Try it:
Exclude every picture. Output verbatim the lines from the one containing "Launch Terminal from the menu" to the end of the data.

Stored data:

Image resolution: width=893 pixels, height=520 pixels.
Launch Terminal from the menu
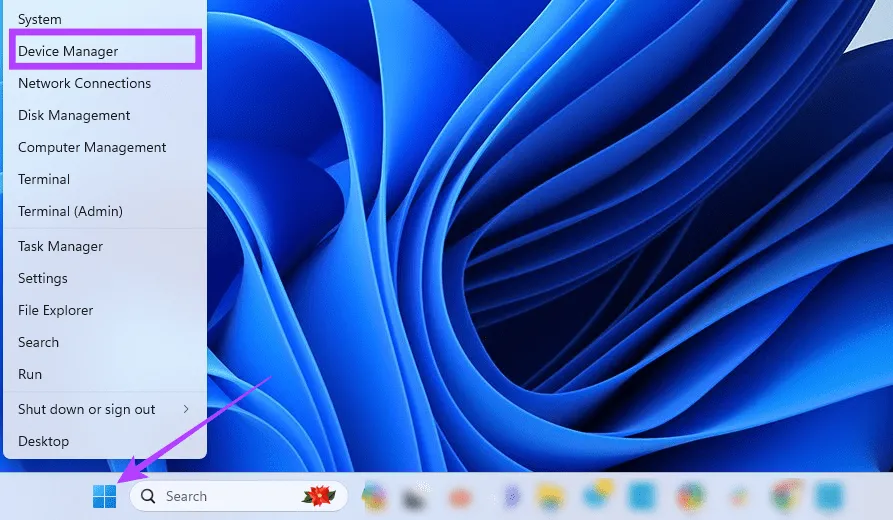(x=44, y=179)

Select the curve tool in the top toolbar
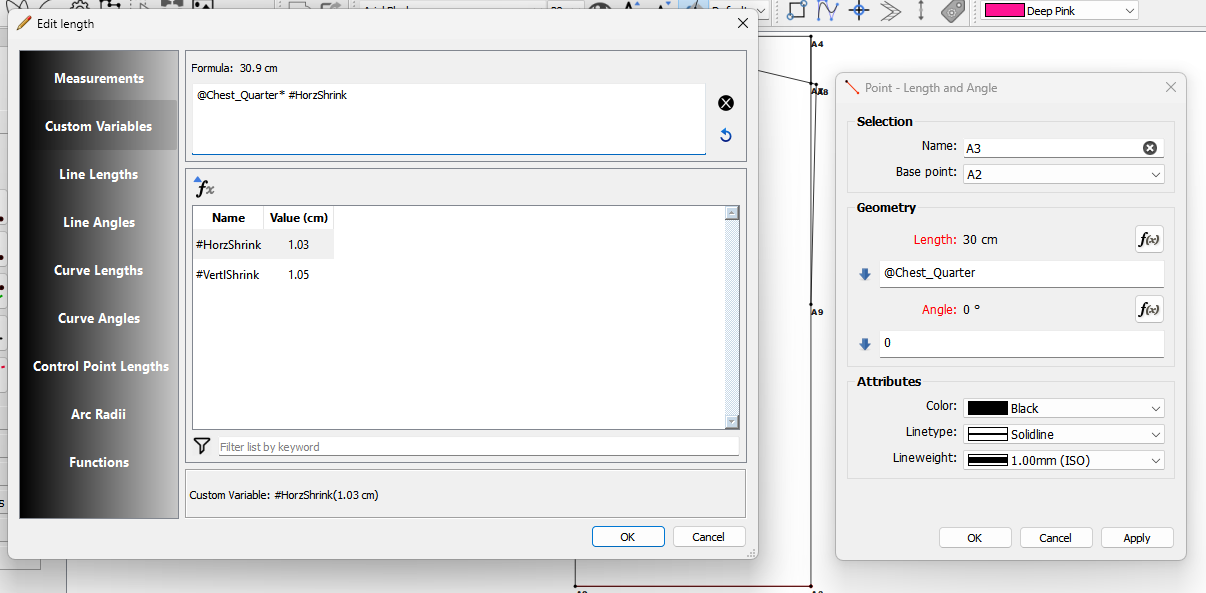pos(827,11)
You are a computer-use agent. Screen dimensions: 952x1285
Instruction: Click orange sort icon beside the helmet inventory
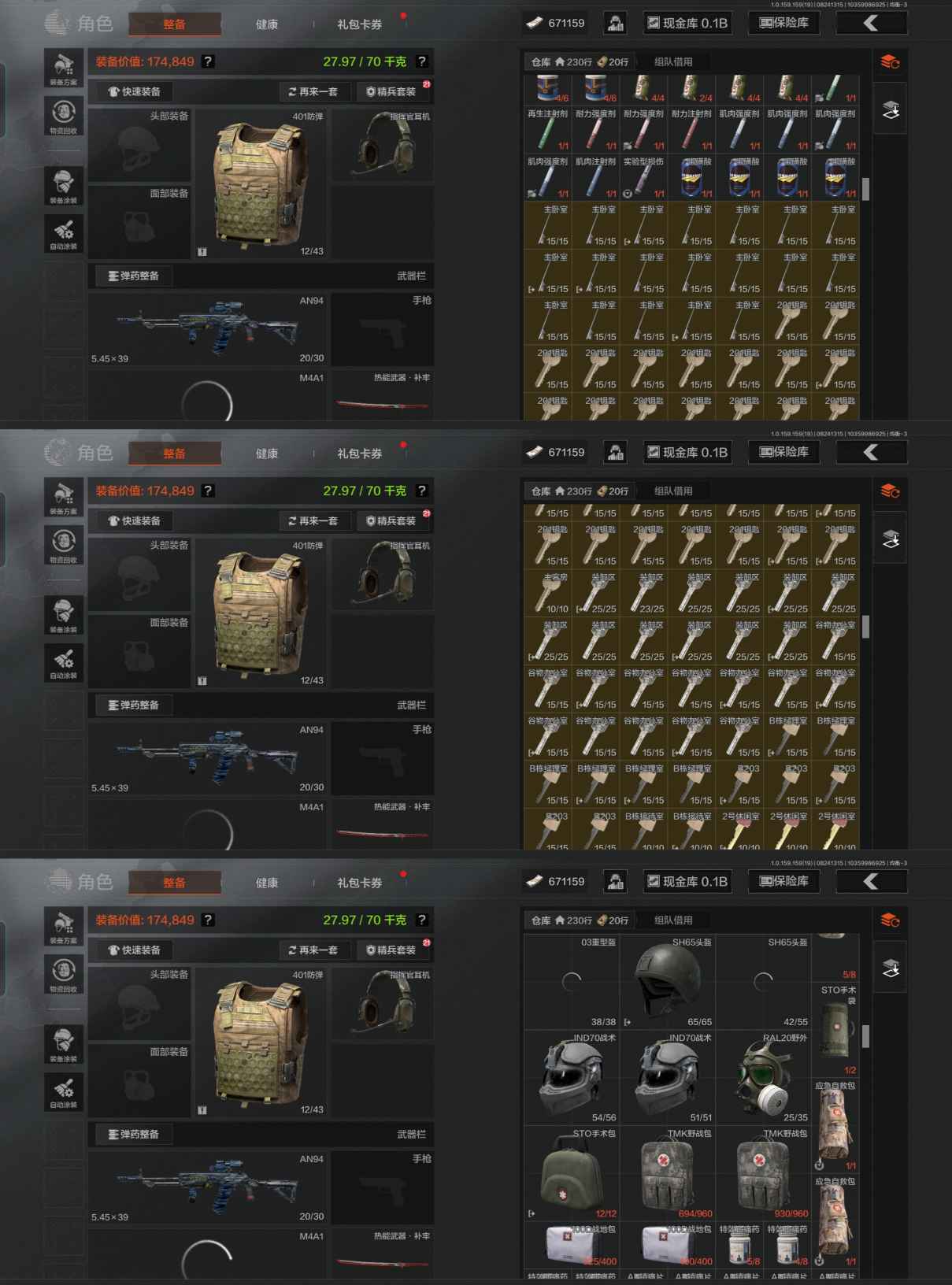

Result of this task:
Launch Terminal from the menu
(x=44, y=179)

Select the curve tool in the top toolbar
pos(827,11)
You are a computer-use agent. Screen dimensions: 952x1285
Instruction: Click orange sort icon beside the helmet inventory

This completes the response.